— START Material provided —
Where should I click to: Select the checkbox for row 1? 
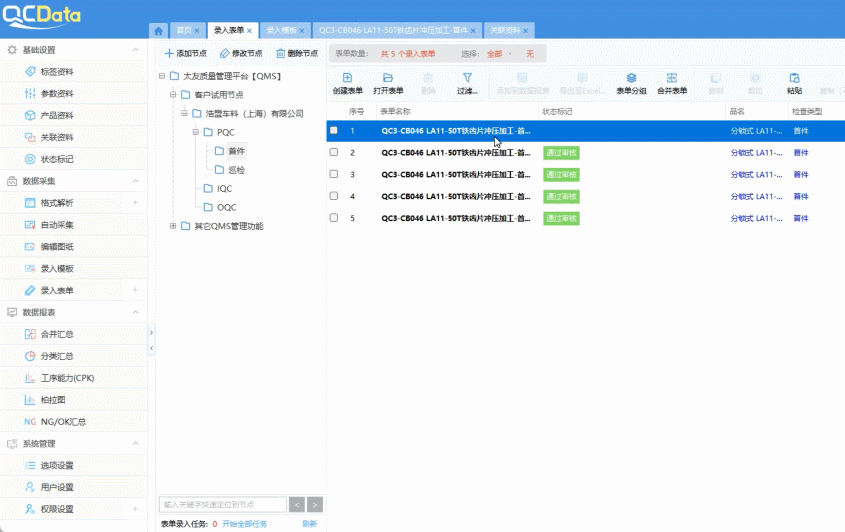pos(334,131)
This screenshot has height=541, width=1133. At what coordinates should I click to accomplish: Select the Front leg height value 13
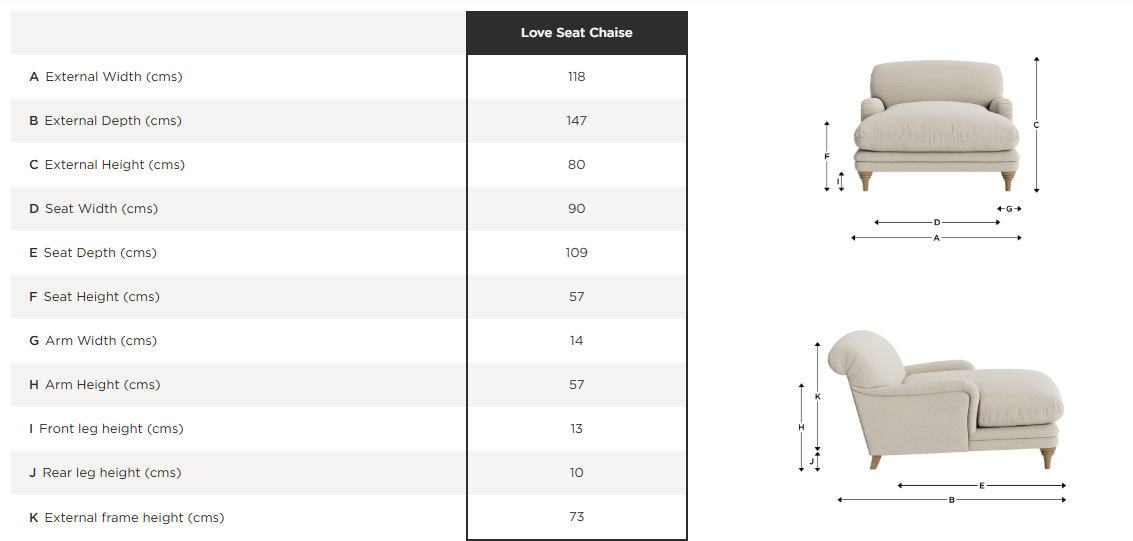(x=576, y=429)
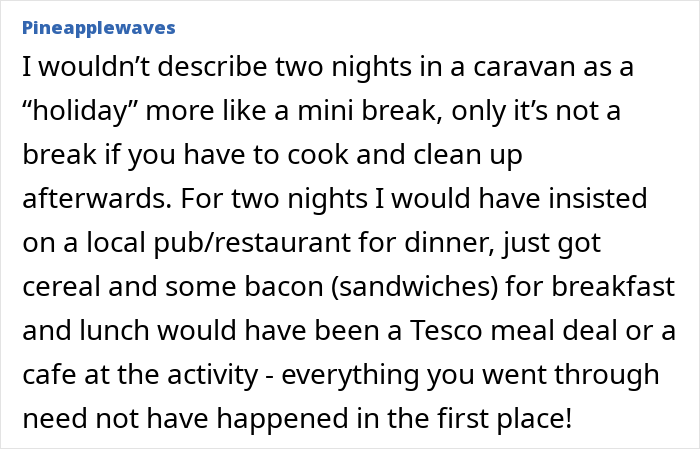
Task: Click the word "lunch" in the comment
Action: 114,331
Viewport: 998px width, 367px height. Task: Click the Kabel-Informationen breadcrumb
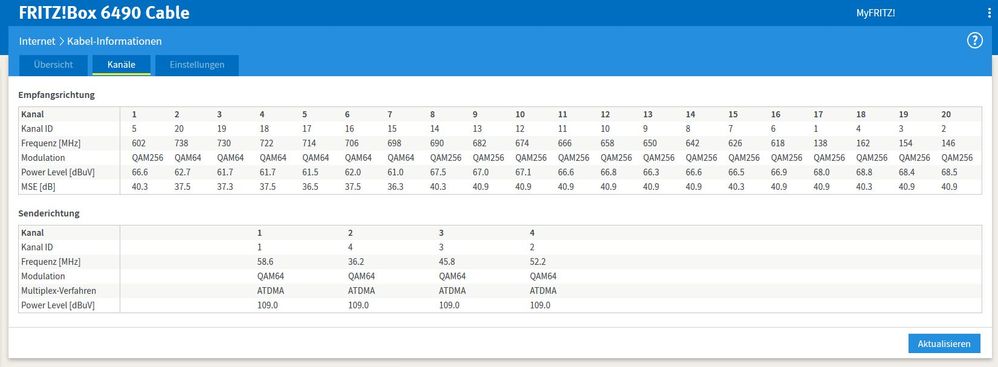[x=114, y=41]
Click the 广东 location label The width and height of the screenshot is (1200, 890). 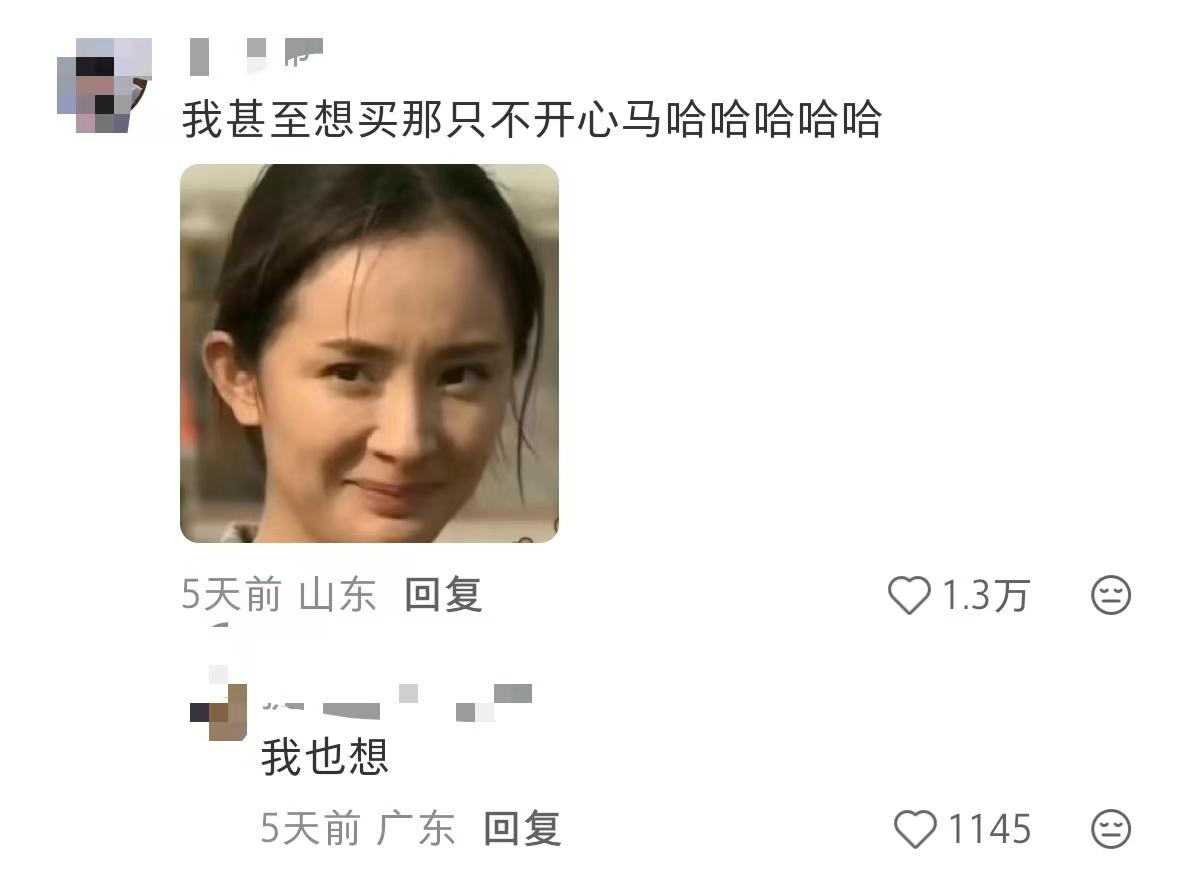coord(416,828)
— END Material provided —
(Prompt): Copy out the records from the first line through the line containing "pos(334,131)", inclusive, leaving out the pictures.

(Exercise response):
Where should I click to: Select the checkbox for row 1? 
pos(334,131)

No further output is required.